En las últimas semanas la opinión pública conoció diversas expresiones de los gobiernos federal y guerrerense que sugerían la incipiente pero esperanzadora posibilidad de que las autoridades buscaran cambiar el rumbo de confrontación con el EPR y explorar las perspectivas de un diálogo con esa organización armada. Ese solo indicio permitió la generación de unas expectativas de solución pacífica que se han ido desvaneciendo a partir del pasado fin de semana, cuando el EPR dio por concluida la tregua unilateral que había iniciado un mes antes.
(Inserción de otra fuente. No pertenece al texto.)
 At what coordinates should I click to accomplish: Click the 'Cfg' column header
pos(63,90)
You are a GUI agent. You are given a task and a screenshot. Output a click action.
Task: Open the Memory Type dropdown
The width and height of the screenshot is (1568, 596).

El curso de la confrontación se confirma por los datos sobre nuevos ataques de la organización clandestina contra objetivos y efectivos policiales y militares.
En esta circunstancia indeseada e indeseable, ni la lógica gubernamental ni la dinámica del EPR pueden aportar elementos que permitan un cese de la escalada de violencia.
Si bien puede atribuirse a las autoridades buena parte de la responsabilidad en la falta de atención a los escenarios de pobreza, marginación y opresión política que han servido como caldo de cultivo a la organización clandestina, sería absurdo pedir al Estado que renunciara a sus atribuciones coercitivas en momentos en que sus instituciones castrenses y policiales son blanco de ataques armados.
Por su parte, la dirigencia del EPR ha manifestado en forma inequívoca y en diversas ocasiones que no está interesada en establecer contactos de ninguna clase con las autoridades y que el objetivo de su accionar violento es deponer al gobierno, una meta que choca no sólo con la legalidad sino también con los esfuerzos de transformación política e institucional en los que está empeñada la mayoría de la sociedad, y cuya consecución es difícilmente imaginable en la actual correlación de fuerzas políticas y, por supuesto, militares.
En esta circunstancia, en la que resulta por demás improbable que una iniciativa de paz pueda provenir de las instancias gubernamentales o de la agrupación armada que se dio a conocer en junio pasado en Aguas Blancas, corresponde a la sociedad civil realizar un esfuerzo de paz como el que emprendió en enero de 1994 para detener los combates entre insurrectos y militares que estaban teniendo lugar en Chiapas, como consecuencia de la sublevación zapatista en esa entidad.
Es una tarea urgente: mientras más avanza y se profundiza una confrontación violenta, más difícil resulta detenerla y solucionarla, y mayor es el precio de sufrimiento, destrucción y muerte que se ven obligados a pagar los participantes involuntarios, es decir, la población civil. Esta, en defensa propia, debe expresar por todos los medios y en todos los espacios su convicción de que en México la lucha por una justicia social efectiva no es excluyente, sino obligadamente complementaria de la preservación y la consolidación del Estado de derecho.